Mine's French. I've read that later Motobecanes were Swiss, but I have no idea when they switched over.

Based on my personal experience, I'd say if you ride it a lot and the bottom bracket doesn't come unthreaded it's either Swiss or has Loctite. I'm three-for-three (the Stella, the GJ, and a Grand Record) unthreading French bottom brackets on the road before remembering to use Loctite. I think Sheldon Brown's advice for removing an unknown BB was to try applying gradually increasing pressure in alternate directions until one of them causes it to come loose. Another thing that has worked for me is to remove the NDS cup (which as you probably know is threaded the same from French and Swiss), remove the spindle, and then take a picture through the shell of the drive side.

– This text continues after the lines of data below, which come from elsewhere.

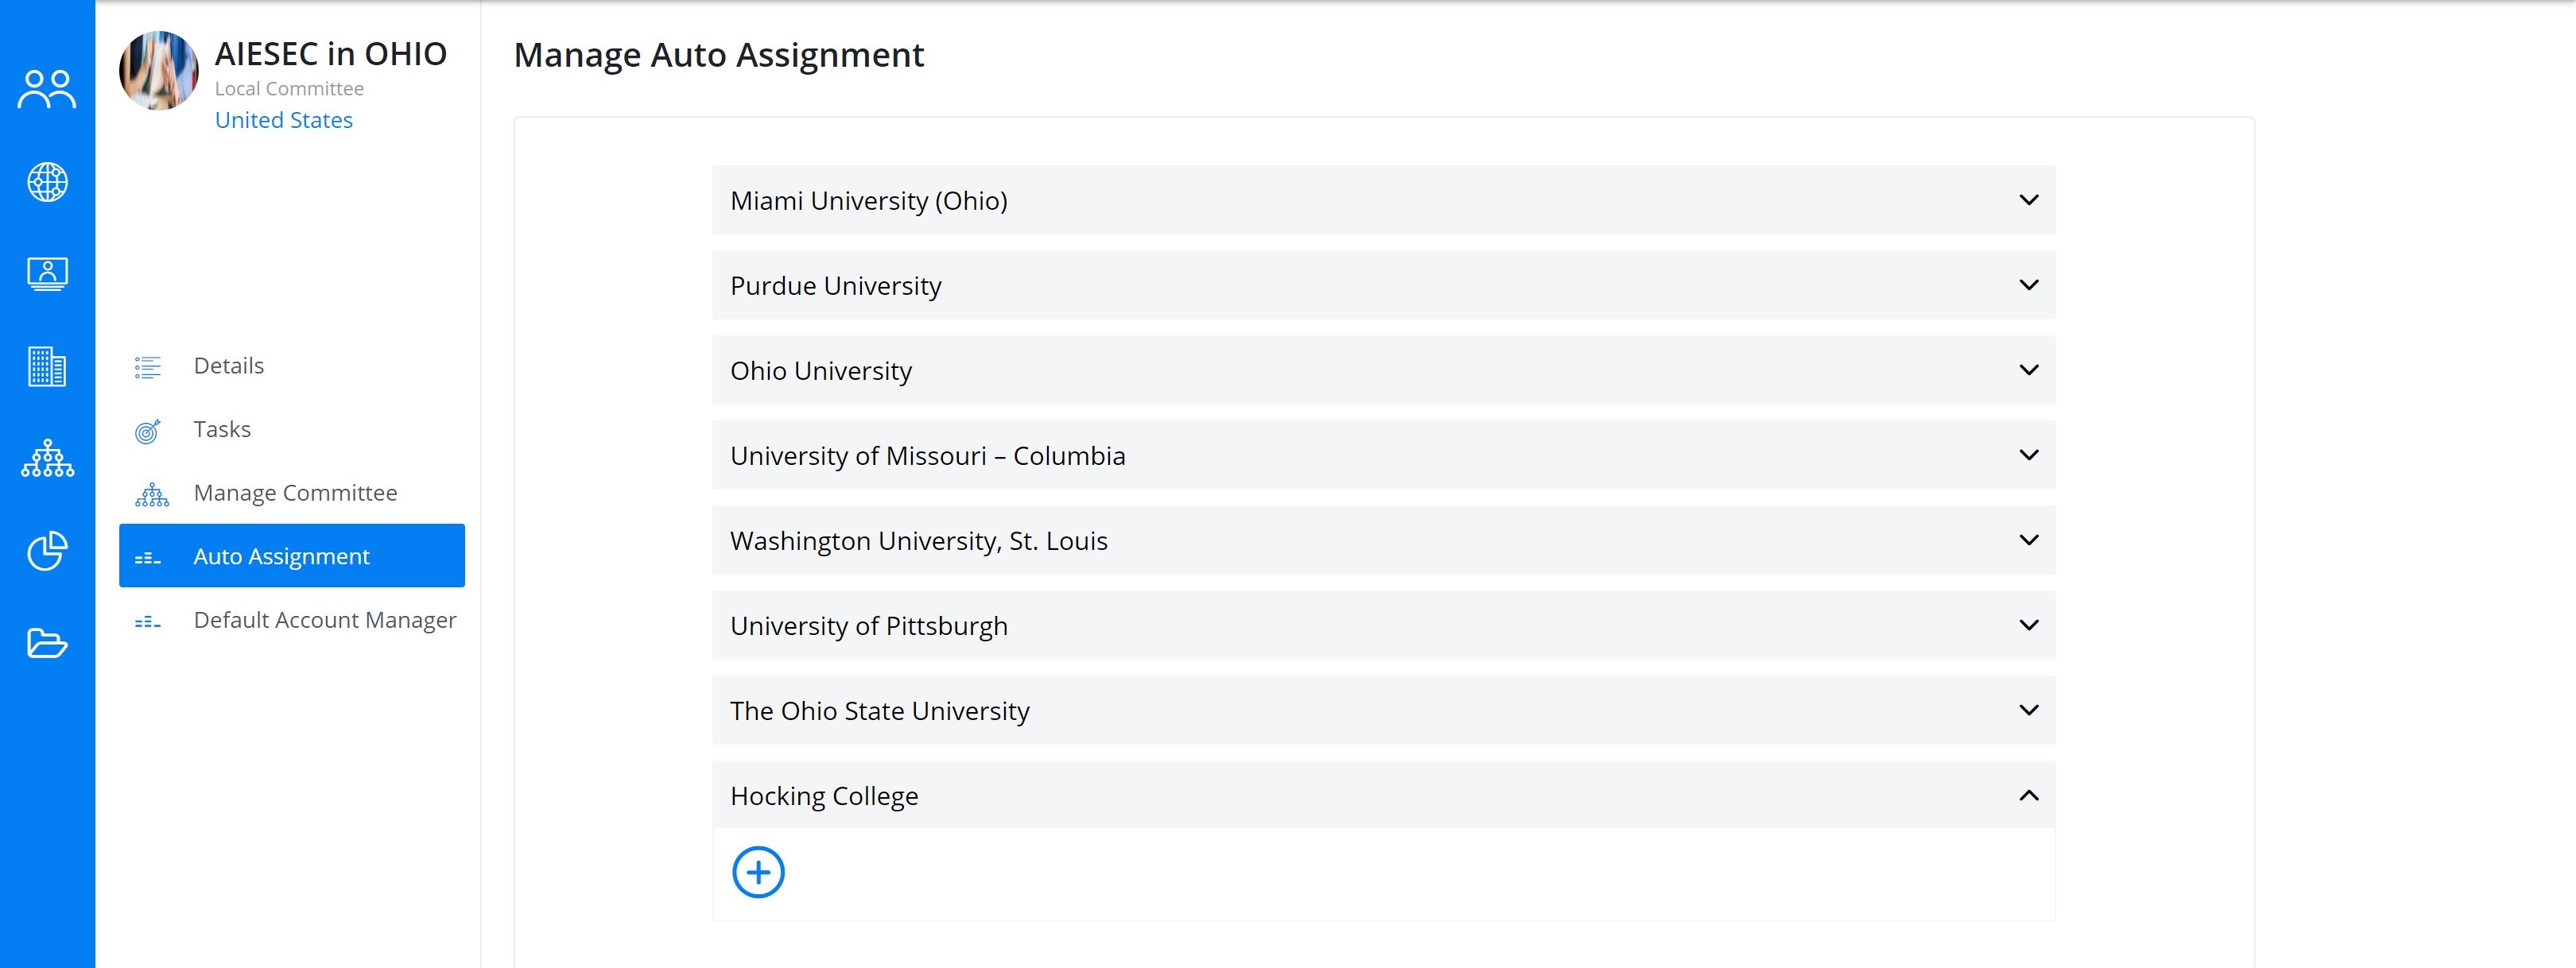Follow the United States link
This screenshot has height=968, width=2576.
point(284,120)
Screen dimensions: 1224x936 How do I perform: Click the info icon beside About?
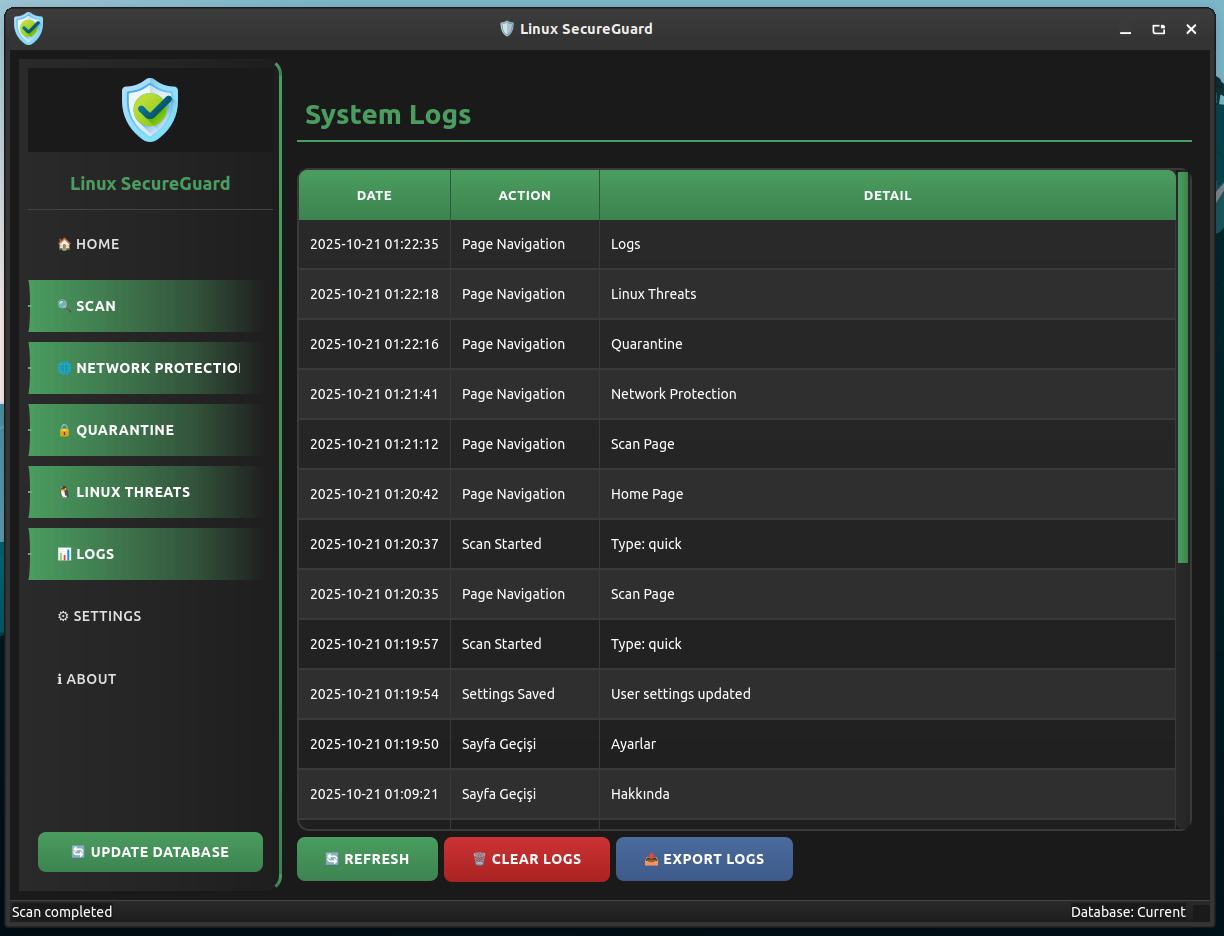point(60,679)
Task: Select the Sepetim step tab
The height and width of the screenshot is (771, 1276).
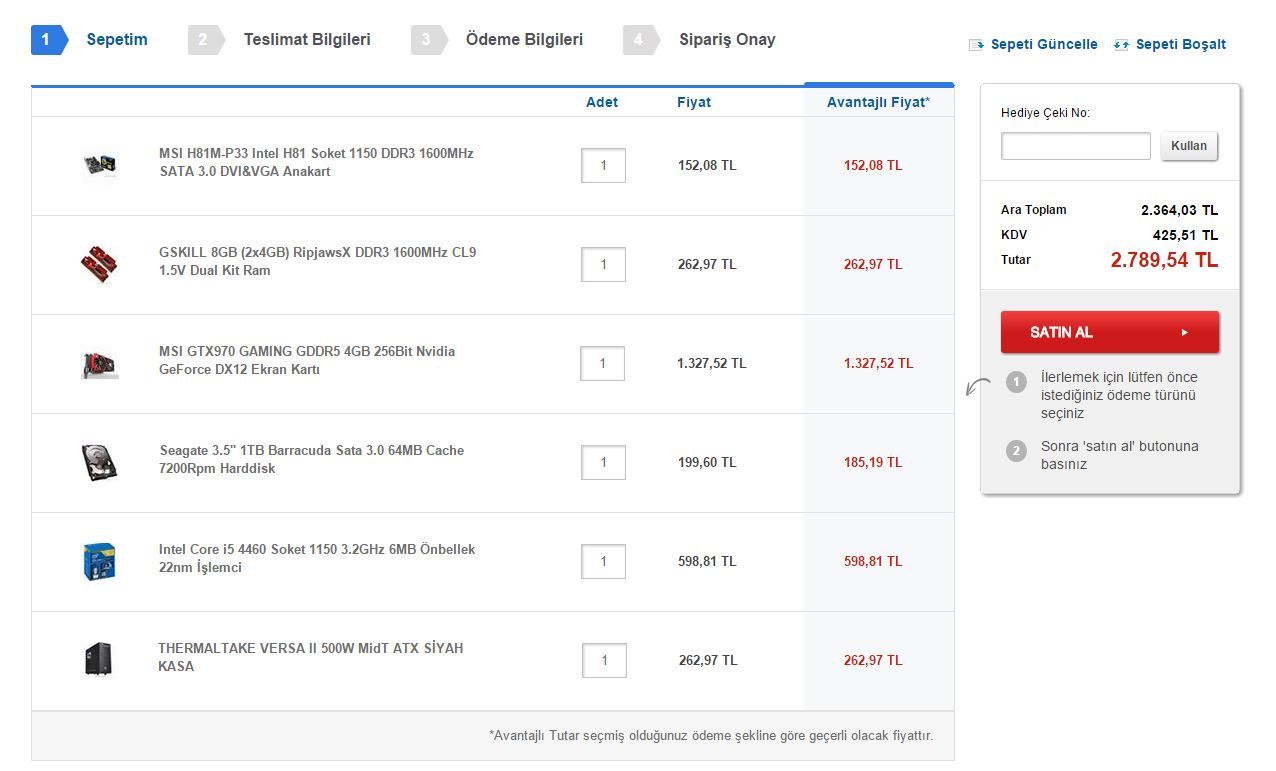Action: pyautogui.click(x=116, y=40)
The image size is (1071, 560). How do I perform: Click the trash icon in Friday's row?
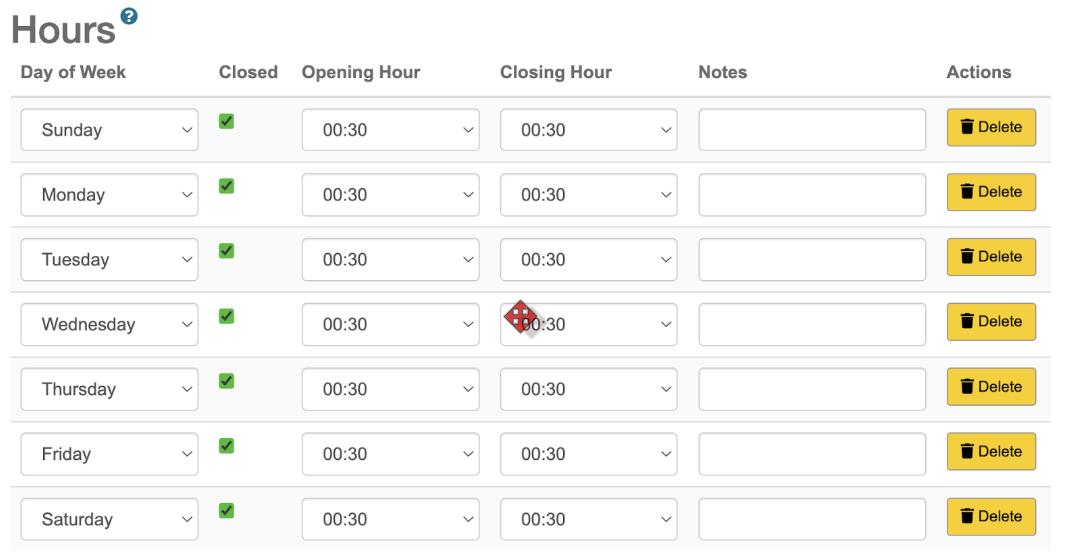[966, 452]
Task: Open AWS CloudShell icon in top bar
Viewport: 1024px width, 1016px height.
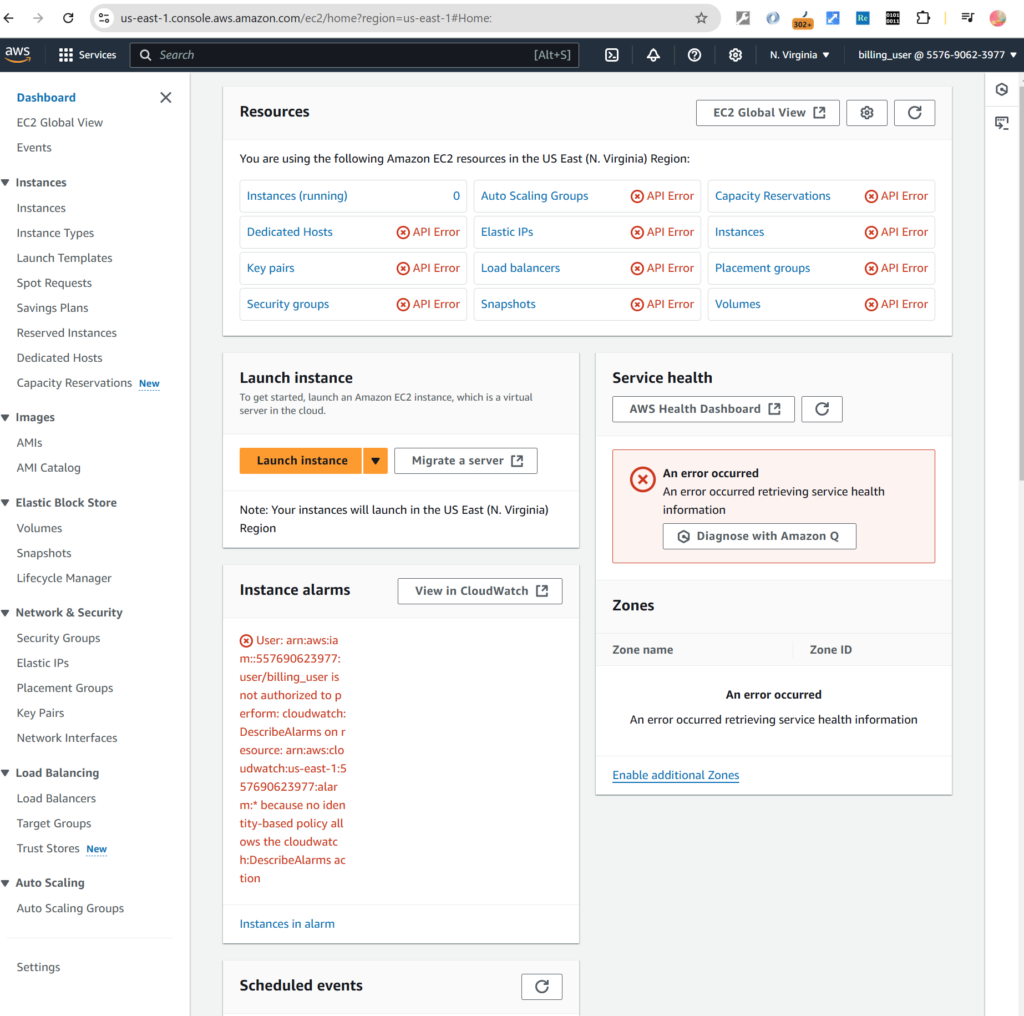Action: click(612, 55)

If you're lucky you'll have enough threads showing to be able to judge which way they're threaded. For example, here you can just make out the end of the threading at the top of the picture (this was on a Gitane and turned out to be English threaded):



Velo Orange makes a pretty good cartridge French bottom bracket, and IRD sells French and Swiss cups for their QB55 cartridge BB, though in that case you have to buy the English threaded BB and swap out the cups. Vintage cup and cone would be cool to have, but I'm lazy about maintenance so I like the sealed models. I do have a vintage Phil Wood in the Stella.